At the center of the mandala is Avalokiteshvara, peaceful in appearance, with eleven faces rising upward in groups of three, the 10th is wrathful and the face at the top is that of the buddha Amitabha. Each face has two eyes and long black hair flows across the shoulders. With 8 hands the first pair at the heart hold a precious jewel. The three right hands extended to the side are in the mudra of generosity, holding a Dharma wheel and a crystal prayer bead mala. The three on the left hold a water flask, a bow and arrow and a lotus blossom. Each face is adorned with a crown and earrings. Necklaces and bracelets adorn the neck and limbs and the lower body is wrapped with a skirt. Having the two legs together he stands atop a lotus flower surrounded by a nimbus and a smaller aureola about the heads.

The bodhisattva Avalokiteshvara is the patron deity of Tibet and appears in a variety of forms both peaceful, wrathful and in large mandalas surrounded by numerous deities. As a universal symbol he embodies the compassion of all buddhas of the ten directions and three times. In the standing form with 11 faces he is closely associated with the famous bhikshuni (nun) of Kashmir, Lakshmi (Tib.: Ani Palmo), who popularized a meditation practice incorporating a 2 day purification and fasting ritual.

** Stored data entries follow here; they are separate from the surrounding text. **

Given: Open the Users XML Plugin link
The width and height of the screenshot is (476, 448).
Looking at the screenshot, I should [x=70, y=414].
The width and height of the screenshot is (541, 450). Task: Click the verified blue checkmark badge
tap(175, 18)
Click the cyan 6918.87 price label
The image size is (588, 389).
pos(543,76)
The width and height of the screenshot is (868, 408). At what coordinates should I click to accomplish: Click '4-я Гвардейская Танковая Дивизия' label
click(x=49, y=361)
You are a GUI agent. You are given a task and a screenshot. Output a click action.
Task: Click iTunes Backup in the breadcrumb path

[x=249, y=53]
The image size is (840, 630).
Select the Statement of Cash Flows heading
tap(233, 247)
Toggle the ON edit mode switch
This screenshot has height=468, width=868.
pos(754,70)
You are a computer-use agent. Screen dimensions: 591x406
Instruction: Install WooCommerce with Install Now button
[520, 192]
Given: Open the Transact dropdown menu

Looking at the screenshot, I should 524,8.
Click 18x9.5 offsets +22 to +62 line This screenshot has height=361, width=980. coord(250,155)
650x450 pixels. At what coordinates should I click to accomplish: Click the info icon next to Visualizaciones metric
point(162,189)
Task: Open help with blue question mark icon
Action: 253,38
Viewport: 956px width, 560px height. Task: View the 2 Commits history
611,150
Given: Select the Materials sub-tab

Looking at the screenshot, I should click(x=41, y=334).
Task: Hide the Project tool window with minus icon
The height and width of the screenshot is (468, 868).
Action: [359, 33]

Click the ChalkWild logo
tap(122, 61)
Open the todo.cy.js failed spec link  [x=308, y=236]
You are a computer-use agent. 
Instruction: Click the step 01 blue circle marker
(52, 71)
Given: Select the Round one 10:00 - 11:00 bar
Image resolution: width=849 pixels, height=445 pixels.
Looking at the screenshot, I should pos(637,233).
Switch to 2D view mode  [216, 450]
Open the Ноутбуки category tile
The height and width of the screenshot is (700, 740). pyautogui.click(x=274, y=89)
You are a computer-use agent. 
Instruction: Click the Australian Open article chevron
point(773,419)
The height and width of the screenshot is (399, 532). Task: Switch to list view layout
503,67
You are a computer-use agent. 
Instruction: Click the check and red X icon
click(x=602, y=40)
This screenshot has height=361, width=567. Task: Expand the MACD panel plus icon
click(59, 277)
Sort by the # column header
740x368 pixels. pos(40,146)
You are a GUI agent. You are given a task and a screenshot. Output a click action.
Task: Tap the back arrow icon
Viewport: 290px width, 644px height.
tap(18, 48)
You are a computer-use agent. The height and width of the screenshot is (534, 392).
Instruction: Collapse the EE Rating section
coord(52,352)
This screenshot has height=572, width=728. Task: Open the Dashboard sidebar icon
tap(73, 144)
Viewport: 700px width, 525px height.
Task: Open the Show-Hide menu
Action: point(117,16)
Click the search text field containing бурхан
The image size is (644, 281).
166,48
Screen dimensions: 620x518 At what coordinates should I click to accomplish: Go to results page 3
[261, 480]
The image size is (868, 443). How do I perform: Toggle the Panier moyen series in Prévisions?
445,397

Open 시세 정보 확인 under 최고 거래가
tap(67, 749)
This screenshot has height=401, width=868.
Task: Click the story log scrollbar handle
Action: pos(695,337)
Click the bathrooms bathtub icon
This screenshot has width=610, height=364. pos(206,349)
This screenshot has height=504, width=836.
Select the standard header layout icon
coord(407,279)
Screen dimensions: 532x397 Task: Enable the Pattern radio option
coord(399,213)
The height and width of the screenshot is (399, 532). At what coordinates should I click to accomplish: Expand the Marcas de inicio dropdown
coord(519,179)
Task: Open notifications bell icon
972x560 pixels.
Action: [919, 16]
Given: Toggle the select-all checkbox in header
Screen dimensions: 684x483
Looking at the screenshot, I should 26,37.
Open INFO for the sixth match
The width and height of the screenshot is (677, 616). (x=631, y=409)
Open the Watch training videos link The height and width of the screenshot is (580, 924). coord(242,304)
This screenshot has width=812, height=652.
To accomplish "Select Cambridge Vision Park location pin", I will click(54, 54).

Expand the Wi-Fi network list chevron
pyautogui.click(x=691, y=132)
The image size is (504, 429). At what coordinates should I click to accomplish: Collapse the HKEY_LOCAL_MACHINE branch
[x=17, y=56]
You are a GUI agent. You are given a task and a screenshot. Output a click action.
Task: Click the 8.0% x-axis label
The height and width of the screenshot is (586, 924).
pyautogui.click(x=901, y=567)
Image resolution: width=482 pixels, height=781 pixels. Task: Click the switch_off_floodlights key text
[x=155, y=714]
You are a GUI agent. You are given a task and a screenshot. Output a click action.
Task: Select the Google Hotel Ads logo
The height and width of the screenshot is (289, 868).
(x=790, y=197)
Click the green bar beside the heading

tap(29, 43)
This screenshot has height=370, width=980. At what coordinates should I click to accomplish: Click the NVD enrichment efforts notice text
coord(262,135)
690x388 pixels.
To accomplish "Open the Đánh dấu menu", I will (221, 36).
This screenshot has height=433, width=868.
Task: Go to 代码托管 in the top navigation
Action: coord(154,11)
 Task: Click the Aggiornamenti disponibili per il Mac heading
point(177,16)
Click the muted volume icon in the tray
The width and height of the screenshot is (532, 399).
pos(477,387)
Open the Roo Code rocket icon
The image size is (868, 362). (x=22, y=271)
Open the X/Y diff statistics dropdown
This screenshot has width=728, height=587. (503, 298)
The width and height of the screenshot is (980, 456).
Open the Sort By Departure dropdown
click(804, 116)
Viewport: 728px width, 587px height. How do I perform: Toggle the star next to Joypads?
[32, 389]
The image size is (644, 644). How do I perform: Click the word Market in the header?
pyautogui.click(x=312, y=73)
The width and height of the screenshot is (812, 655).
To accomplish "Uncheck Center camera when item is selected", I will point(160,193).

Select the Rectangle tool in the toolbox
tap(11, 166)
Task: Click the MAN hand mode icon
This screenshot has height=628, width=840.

However in a large mandala with many deities such as this it was the Acharya Nagarjuna that was responsible for its introduction into Indian Buddhism. Lord Atisha, Rinchen Zangpo and others popularized this practice throughout Tibet.

History: At one time the bodhisattva Avalokiteshvara made a promise that should he give rise to thoughts of self benefit may the head break into 10 pieces and the body into 1000. After continuously witnessing the misery of beings in various states of existence, discouraged, he gave rise to thoughts of seeking only his own happiness. At that very instant the head and body shattered. Calling out to Amitabha, the buddha came forth and spoke words of encouragement. Gathering up the 10 pieces of the head Amitabha constructed 10 faces - representing the 10 perfections. Gathering the 1000 pieces of the body he constructed another with 1000 hands each with an eye on the palm - representing the 1000 buddhas of the Golden Aeon. Finally he placed a duplicate of his own head at the crown - illuminating the entire threefold universe.